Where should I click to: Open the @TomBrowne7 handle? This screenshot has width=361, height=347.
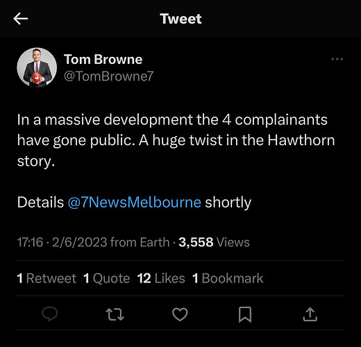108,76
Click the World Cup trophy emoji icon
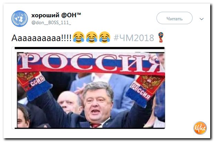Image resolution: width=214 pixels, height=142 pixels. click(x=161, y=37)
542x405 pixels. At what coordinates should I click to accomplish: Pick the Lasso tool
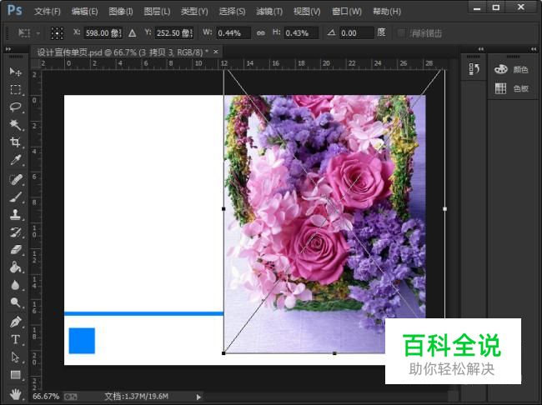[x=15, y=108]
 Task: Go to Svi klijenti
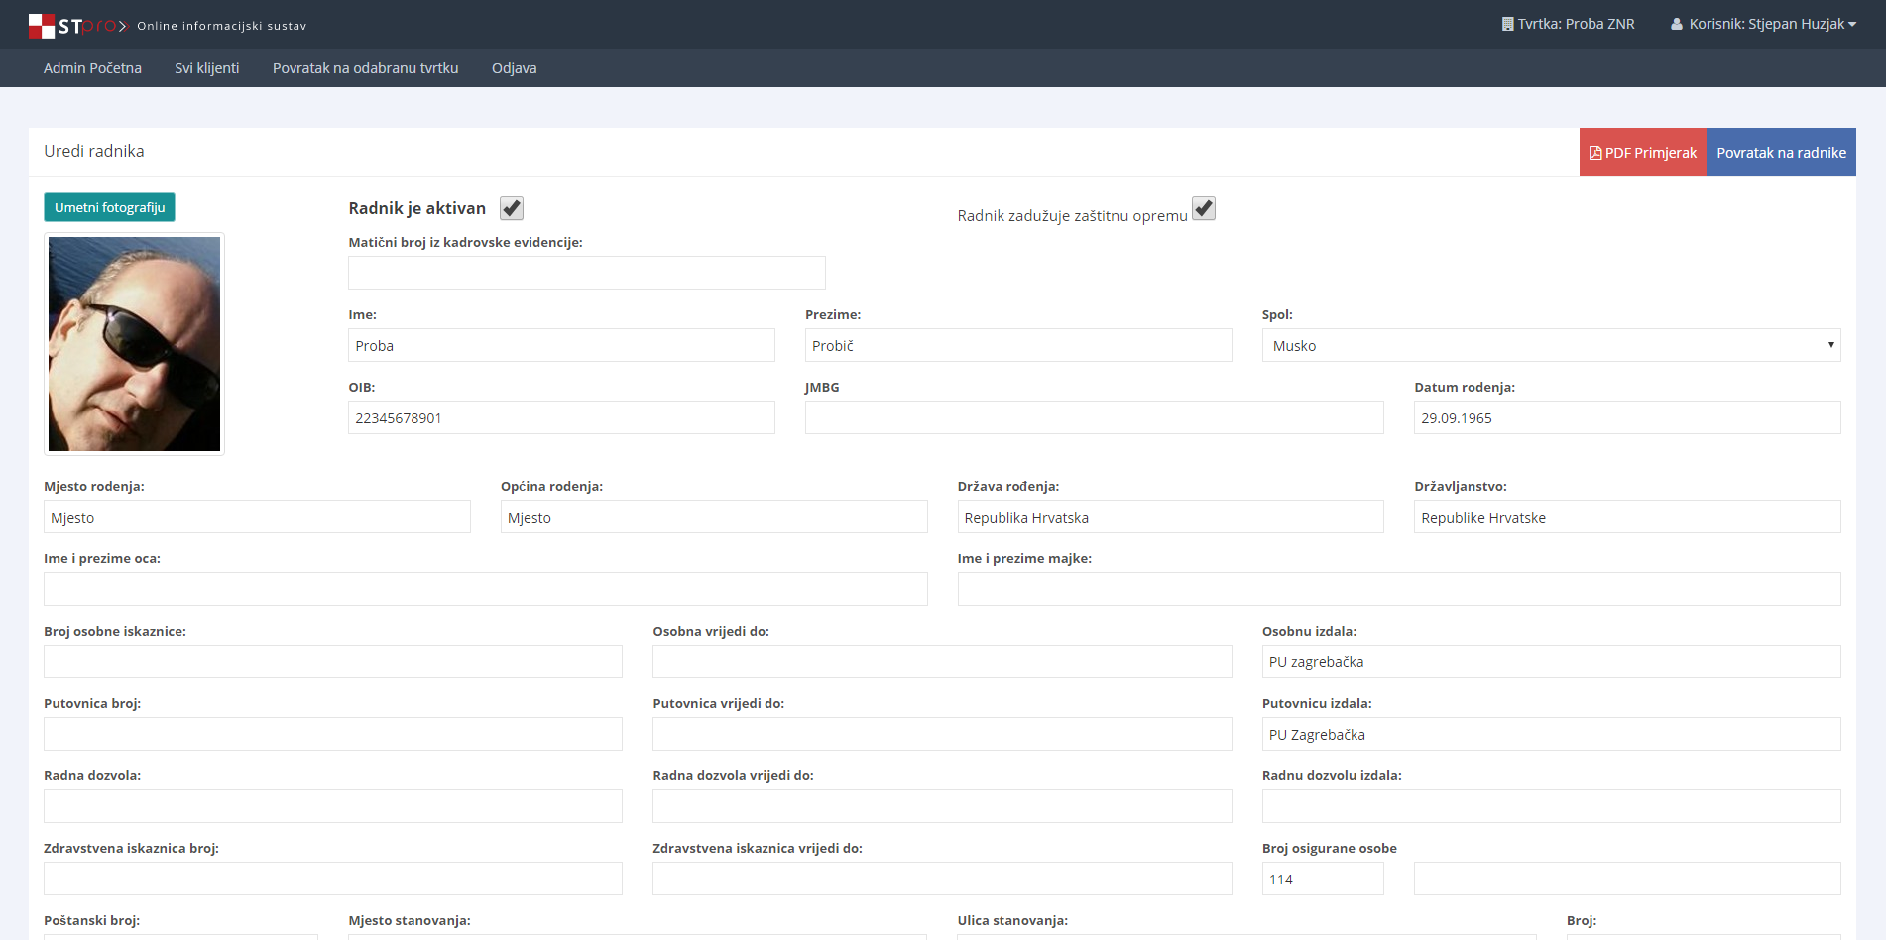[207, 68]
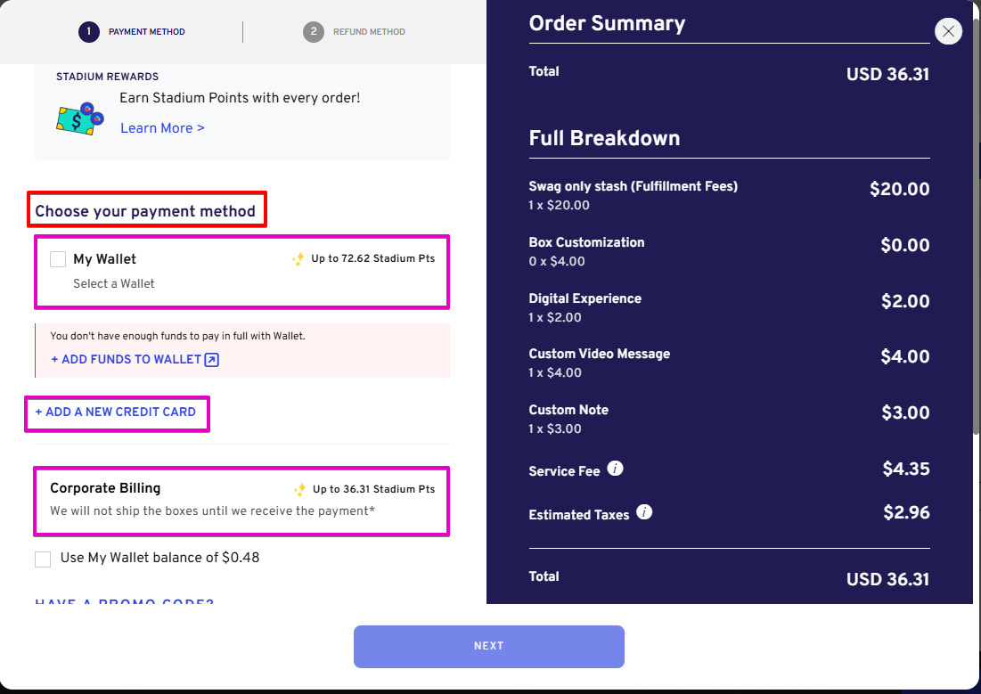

- Work instruction -
Pictures excluded, quote all the data above exactly.

- Solution -
Where should I click to: Open the @TomBrowne7 handle? This screenshot has width=361, height=347.
108,76
Click the World Cup trophy emoji icon
Image resolution: width=214 pixels, height=142 pixels. click(x=161, y=37)
542x405 pixels. At what coordinates should I click to accomplish: Pick the Lasso tool
[x=15, y=108]
 Task: Go to Svi klijenti
[207, 68]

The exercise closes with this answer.